##### Given entries #####

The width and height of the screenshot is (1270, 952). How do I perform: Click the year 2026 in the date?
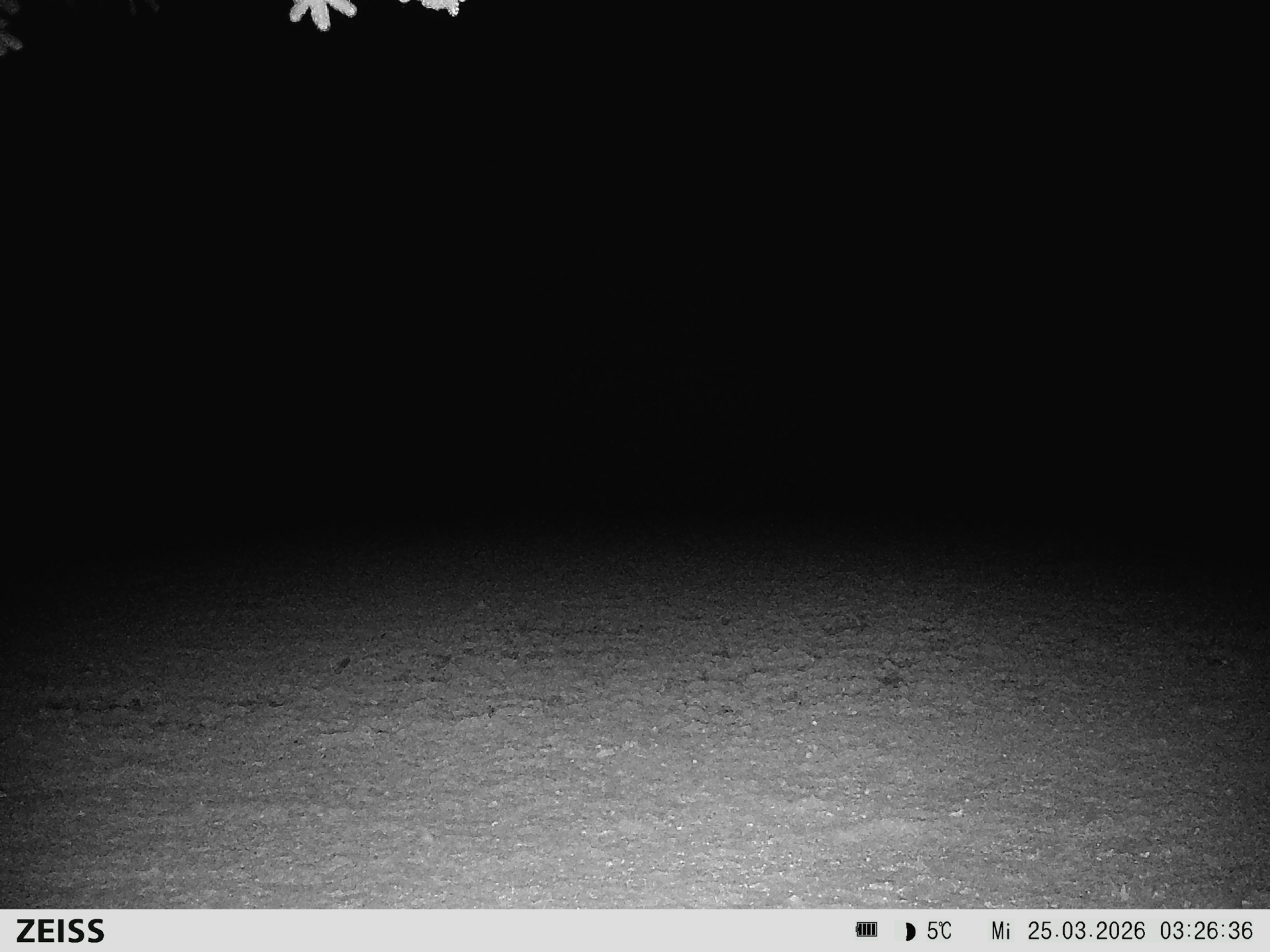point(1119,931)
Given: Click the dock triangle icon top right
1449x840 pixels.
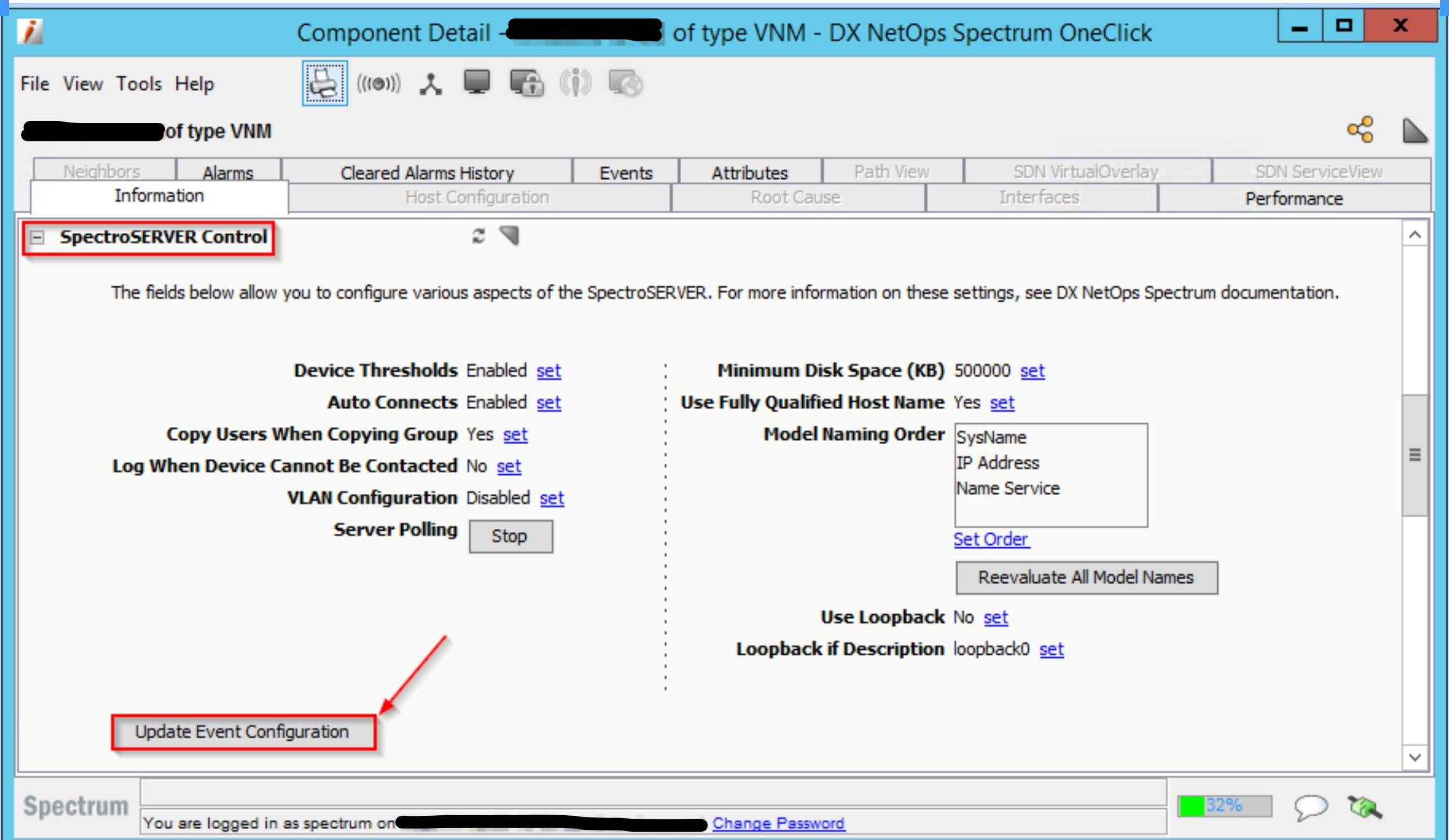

#####
##### Given entries #####

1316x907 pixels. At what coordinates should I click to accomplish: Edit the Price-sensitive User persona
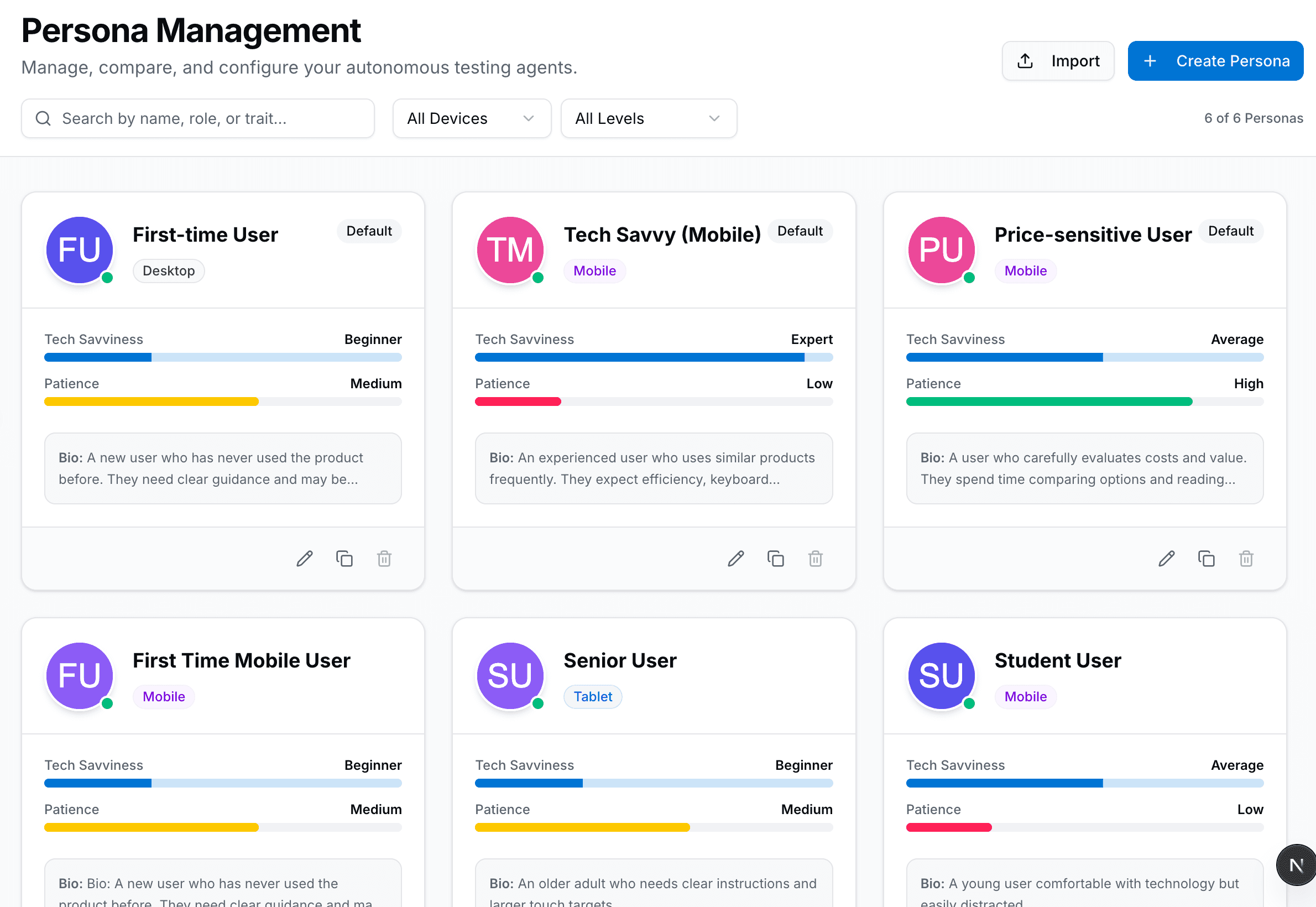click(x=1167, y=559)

#####

Transcribe only this stretch of the data: the line with "The width and", the line with "1449x840 pixels.", and every line in between. Leave out the pictures.

The width and height of the screenshot is (1270, 952). How do I perform: Click the year 2026 in the date?
point(1119,931)
Given: Click the dock triangle icon top right
1449x840 pixels.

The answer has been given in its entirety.